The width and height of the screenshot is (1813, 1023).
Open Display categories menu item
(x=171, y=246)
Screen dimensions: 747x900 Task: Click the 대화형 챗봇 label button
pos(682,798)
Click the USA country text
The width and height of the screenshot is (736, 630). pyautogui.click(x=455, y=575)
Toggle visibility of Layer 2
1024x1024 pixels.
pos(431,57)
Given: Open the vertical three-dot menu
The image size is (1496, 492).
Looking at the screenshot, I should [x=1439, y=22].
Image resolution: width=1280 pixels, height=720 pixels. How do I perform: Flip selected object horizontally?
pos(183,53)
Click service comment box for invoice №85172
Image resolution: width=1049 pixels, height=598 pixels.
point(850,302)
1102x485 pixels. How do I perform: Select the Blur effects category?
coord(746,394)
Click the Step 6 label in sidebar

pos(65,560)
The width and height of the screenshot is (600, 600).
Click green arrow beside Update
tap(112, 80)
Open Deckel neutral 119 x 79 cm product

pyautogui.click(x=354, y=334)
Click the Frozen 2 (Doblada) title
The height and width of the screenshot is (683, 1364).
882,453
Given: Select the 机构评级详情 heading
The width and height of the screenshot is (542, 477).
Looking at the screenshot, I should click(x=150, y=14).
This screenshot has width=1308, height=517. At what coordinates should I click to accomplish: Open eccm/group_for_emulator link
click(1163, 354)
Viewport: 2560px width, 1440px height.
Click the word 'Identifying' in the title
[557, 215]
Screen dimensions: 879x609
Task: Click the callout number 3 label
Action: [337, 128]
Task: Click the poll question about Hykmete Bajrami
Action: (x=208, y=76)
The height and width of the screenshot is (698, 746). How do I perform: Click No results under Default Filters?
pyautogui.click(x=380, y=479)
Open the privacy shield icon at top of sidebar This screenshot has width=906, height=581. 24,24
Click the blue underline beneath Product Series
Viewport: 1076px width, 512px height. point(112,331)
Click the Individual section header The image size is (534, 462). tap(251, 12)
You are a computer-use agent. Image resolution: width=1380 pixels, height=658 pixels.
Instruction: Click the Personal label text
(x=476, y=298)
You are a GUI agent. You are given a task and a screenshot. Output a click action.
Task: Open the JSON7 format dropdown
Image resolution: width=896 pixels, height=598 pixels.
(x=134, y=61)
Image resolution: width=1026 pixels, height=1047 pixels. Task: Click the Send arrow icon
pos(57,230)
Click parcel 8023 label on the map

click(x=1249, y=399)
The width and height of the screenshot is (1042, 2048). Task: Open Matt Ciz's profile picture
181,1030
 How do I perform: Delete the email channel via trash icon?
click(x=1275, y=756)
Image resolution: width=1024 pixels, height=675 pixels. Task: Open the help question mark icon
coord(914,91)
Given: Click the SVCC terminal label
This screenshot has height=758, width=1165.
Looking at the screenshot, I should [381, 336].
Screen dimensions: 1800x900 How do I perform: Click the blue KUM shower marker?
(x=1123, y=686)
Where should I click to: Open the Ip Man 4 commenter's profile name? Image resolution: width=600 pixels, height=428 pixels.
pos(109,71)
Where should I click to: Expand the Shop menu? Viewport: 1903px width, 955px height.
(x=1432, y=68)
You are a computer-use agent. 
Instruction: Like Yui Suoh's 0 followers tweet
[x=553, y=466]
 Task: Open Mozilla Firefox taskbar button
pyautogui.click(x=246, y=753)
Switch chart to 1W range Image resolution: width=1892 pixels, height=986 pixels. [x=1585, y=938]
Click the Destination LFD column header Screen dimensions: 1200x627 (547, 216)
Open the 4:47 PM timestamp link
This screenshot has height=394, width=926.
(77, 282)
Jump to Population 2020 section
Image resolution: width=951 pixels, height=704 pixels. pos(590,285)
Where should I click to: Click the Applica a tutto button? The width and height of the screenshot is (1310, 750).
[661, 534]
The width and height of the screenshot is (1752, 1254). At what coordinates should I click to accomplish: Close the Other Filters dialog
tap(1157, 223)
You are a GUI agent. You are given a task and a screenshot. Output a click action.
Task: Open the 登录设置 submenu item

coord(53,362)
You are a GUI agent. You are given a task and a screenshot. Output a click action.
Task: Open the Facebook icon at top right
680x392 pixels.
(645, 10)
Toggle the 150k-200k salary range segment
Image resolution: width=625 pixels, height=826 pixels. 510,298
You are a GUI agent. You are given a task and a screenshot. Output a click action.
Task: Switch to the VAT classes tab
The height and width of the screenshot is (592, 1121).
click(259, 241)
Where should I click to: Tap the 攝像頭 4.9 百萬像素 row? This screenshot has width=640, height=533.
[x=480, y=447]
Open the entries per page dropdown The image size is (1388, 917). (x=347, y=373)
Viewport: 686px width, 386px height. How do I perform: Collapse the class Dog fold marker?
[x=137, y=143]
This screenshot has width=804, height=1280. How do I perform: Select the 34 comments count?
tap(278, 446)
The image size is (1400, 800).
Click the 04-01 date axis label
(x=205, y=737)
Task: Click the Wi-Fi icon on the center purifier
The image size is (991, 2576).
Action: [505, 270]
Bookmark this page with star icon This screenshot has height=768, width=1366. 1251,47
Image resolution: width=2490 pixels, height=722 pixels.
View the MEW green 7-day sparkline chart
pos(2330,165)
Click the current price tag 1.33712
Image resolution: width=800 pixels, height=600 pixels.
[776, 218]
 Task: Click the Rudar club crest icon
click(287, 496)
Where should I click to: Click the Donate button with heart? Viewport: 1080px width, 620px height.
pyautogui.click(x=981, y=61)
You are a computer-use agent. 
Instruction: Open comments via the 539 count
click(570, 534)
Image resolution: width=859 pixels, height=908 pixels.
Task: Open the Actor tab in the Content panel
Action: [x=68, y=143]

*Exercise*
Every line above has to be restated word for word.

*Result*
The width and height of the screenshot is (1813, 1023).
Open Display categories menu item
(x=171, y=246)
Screen dimensions: 747x900 Task: Click the 대화형 챗봇 label button
pos(682,798)
Click the USA country text
The width and height of the screenshot is (736, 630). pyautogui.click(x=455, y=575)
Toggle visibility of Layer 2
1024x1024 pixels.
pos(431,57)
Given: Open the vertical three-dot menu
The image size is (1496, 492).
Looking at the screenshot, I should [x=1439, y=22].
Image resolution: width=1280 pixels, height=720 pixels. How do I perform: Flip selected object horizontally?
pos(183,53)
Click service comment box for invoice №85172
Image resolution: width=1049 pixels, height=598 pixels.
point(850,302)
1102x485 pixels. How do I perform: Select the Blur effects category?
coord(746,394)
Click the Step 6 label in sidebar

pos(65,560)
The width and height of the screenshot is (600, 600).
Click green arrow beside Update
tap(112, 80)
Open Deckel neutral 119 x 79 cm product

pyautogui.click(x=354, y=334)
Click the Frozen 2 (Doblada) title
The height and width of the screenshot is (683, 1364).
882,453
Given: Select the 机构评级详情 heading
The width and height of the screenshot is (542, 477).
Looking at the screenshot, I should click(x=150, y=14).
This screenshot has width=1308, height=517. At what coordinates should I click to accomplish: Open eccm/group_for_emulator link
click(1163, 354)
Viewport: 2560px width, 1440px height.
Click the word 'Identifying' in the title
[557, 215]
Screen dimensions: 879x609
Task: Click the callout number 3 label
Action: [337, 128]
Task: Click the poll question about Hykmete Bajrami
Action: (x=208, y=76)
The height and width of the screenshot is (698, 746). How do I perform: Click No results under Default Filters?
pyautogui.click(x=380, y=479)
Open the privacy shield icon at top of sidebar This screenshot has width=906, height=581. 24,24
Click the blue underline beneath Product Series
Viewport: 1076px width, 512px height. point(112,331)
Click the Individual section header The image size is (534, 462). tap(251, 12)
You are a computer-use agent. Image resolution: width=1380 pixels, height=658 pixels.
Instruction: Click the Personal label text
(x=476, y=298)
You are a GUI agent. You are given a task and a screenshot. Output a click action.
Task: Open the JSON7 format dropdown
Image resolution: width=896 pixels, height=598 pixels.
(x=134, y=61)
Image resolution: width=1026 pixels, height=1047 pixels. Task: Click the Send arrow icon
pos(57,230)
Click parcel 8023 label on the map

click(x=1249, y=399)
The width and height of the screenshot is (1042, 2048). Task: Open Matt Ciz's profile picture
181,1030
 How do I perform: Delete the email channel via trash icon?
click(x=1275, y=756)
Image resolution: width=1024 pixels, height=675 pixels. Task: Open the help question mark icon
coord(914,91)
Given: Click the SVCC terminal label
This screenshot has height=758, width=1165.
Looking at the screenshot, I should [381, 336].
Screen dimensions: 1800x900 How do I perform: Click the blue KUM shower marker?
(x=1123, y=686)
Where should I click to: Open the Ip Man 4 commenter's profile name? Image resolution: width=600 pixels, height=428 pixels.
pos(109,71)
Where should I click to: Expand the Shop menu? Viewport: 1903px width, 955px height.
(x=1432, y=68)
You are a computer-use agent. 
Instruction: Like Yui Suoh's 0 followers tweet
[x=553, y=466]
 Task: Open Mozilla Firefox taskbar button
pyautogui.click(x=246, y=753)
Switch chart to 1W range Image resolution: width=1892 pixels, height=986 pixels. [x=1585, y=938]
Click the Destination LFD column header Screen dimensions: 1200x627 (547, 216)
Open the 4:47 PM timestamp link
This screenshot has height=394, width=926.
(77, 282)
Jump to Population 2020 section
Image resolution: width=951 pixels, height=704 pixels. pos(590,285)
Where should I click to: Click the Applica a tutto button? The width and height of the screenshot is (1310, 750).
[661, 534]
The width and height of the screenshot is (1752, 1254). At what coordinates should I click to accomplish: Close the Other Filters dialog
tap(1157, 223)
You are a GUI agent. You are given a task and a screenshot. Output a click action.
Task: Open the 登录设置 submenu item

coord(53,362)
You are a GUI agent. You are given a task and a screenshot. Output a click action.
Task: Open the Facebook icon at top right
680x392 pixels.
(645, 10)
Toggle the 150k-200k salary range segment
Image resolution: width=625 pixels, height=826 pixels. 510,298
You are a GUI agent. You are given a task and a screenshot. Output a click action.
Task: Switch to the VAT classes tab
The height and width of the screenshot is (592, 1121).
click(259, 241)
Where should I click to: Tap the 攝像頭 4.9 百萬像素 row? This screenshot has width=640, height=533.
[x=480, y=447]
Open the entries per page dropdown The image size is (1388, 917). (x=347, y=373)
Viewport: 686px width, 386px height. How do I perform: Collapse the class Dog fold marker?
[x=137, y=143]
This screenshot has width=804, height=1280. How do I perform: Select the 34 comments count?
tap(278, 446)
The image size is (1400, 800).
Click the 04-01 date axis label
(x=205, y=737)
Task: Click the Wi-Fi icon on the center purifier
The image size is (991, 2576).
Action: [505, 270]
Bookmark this page with star icon This screenshot has height=768, width=1366. 1251,47
Image resolution: width=2490 pixels, height=722 pixels.
View the MEW green 7-day sparkline chart
pos(2330,165)
Click the current price tag 1.33712
Image resolution: width=800 pixels, height=600 pixels.
[776, 218]
 Task: Click the Rudar club crest icon
click(287, 496)
Where should I click to: Click the Donate button with heart? Viewport: 1080px width, 620px height.
pyautogui.click(x=981, y=61)
You are a computer-use agent. 
Instruction: Open comments via the 539 count
click(570, 534)
Image resolution: width=859 pixels, height=908 pixels.
Task: Open the Actor tab in the Content panel
Action: [x=68, y=143]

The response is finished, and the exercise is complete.